2. Enhhh, green, I guess. I really hate pink. I don't actually like dyeing my hair at all. I used to henna/cassia it but that was primarily to make it stronger and/or look more like Kira Nerys'. I generally like my natural color and take slight offense in general to people suggesting that I should change it. Not here, obviously, it's an opinion question rather than, "you'd look so good with your hair $color" which implies it doesn't look good as it.

3. Hopelessness, in the Tibetan Buddhist sense. Not grasping for things or people or G-d to fix one's situation: not expecting some cosmic babysitter or lover or chocolate to make existing not hurt so much, but relaxing into the way reality is. It's a really hard concept to put into practice but what I have managed has seriously reduced my anxiety.

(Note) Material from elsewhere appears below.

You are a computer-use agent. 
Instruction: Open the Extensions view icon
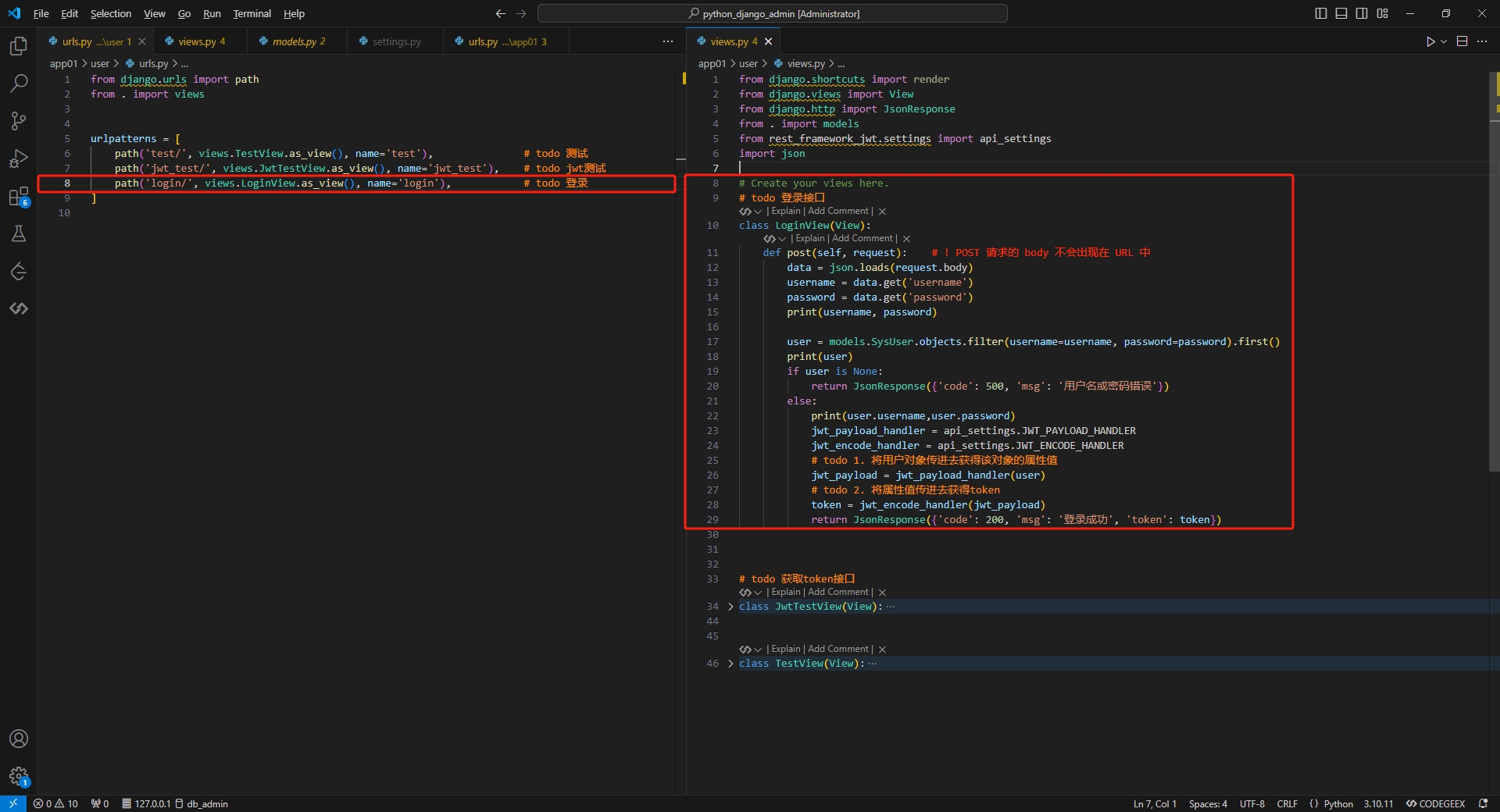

4. Midsummer, early in the day, at City Hall, with a Justice of the Peace, and whatever pretty-but-comfortable outfit I felt like wearing--right now that'd be my summery purple faux-bodice dress that I got in St. Augustine, Florida, during April vacation 2001. Then a smallish BBQ with friends and small-subset-of-family in the afternoon/evening, in a green space preferably with the ocean or a lake nearby, where I can at least dip my toes in the water. Music... okay I totally fantasize about that party's music when listening to my iPod or the radio, but I can't actually think of any of it at the moment, sorry.

5. I want to have a baby by the time I turn 35 [when the risk factors go up] but I am afraid to a. start dating people who aren't FOAFs, b. get involved with a woman because that makes previous goal much more expensive and less likely to happen, at least here where insurance costs are a major issue, c. fuck up whatever thing it is I have with someone really important to me, again, and d. I have at least until I finish college to get over all the other things but also I kinda want to move to the UK anyway and that's a scary big thing too, and I don't want to get involved with someone here and then ask hir to uproot hir whole life.

Please do me too!

1. How is your university course going? How interesting are you finding the work? How easy? Do you see yourself doing what you're doing now long term (like, for a job and things like that)?

2. If there was some sort of bizarre law passed saying that every person was only allowed to wear a single colour of clothing for the rest of heir life, which colour would you choose?

3. What are you most proud of?

4. Why do you keep a LiveJournal?

5. What political issue or issues (topical or otherwise) are important to you?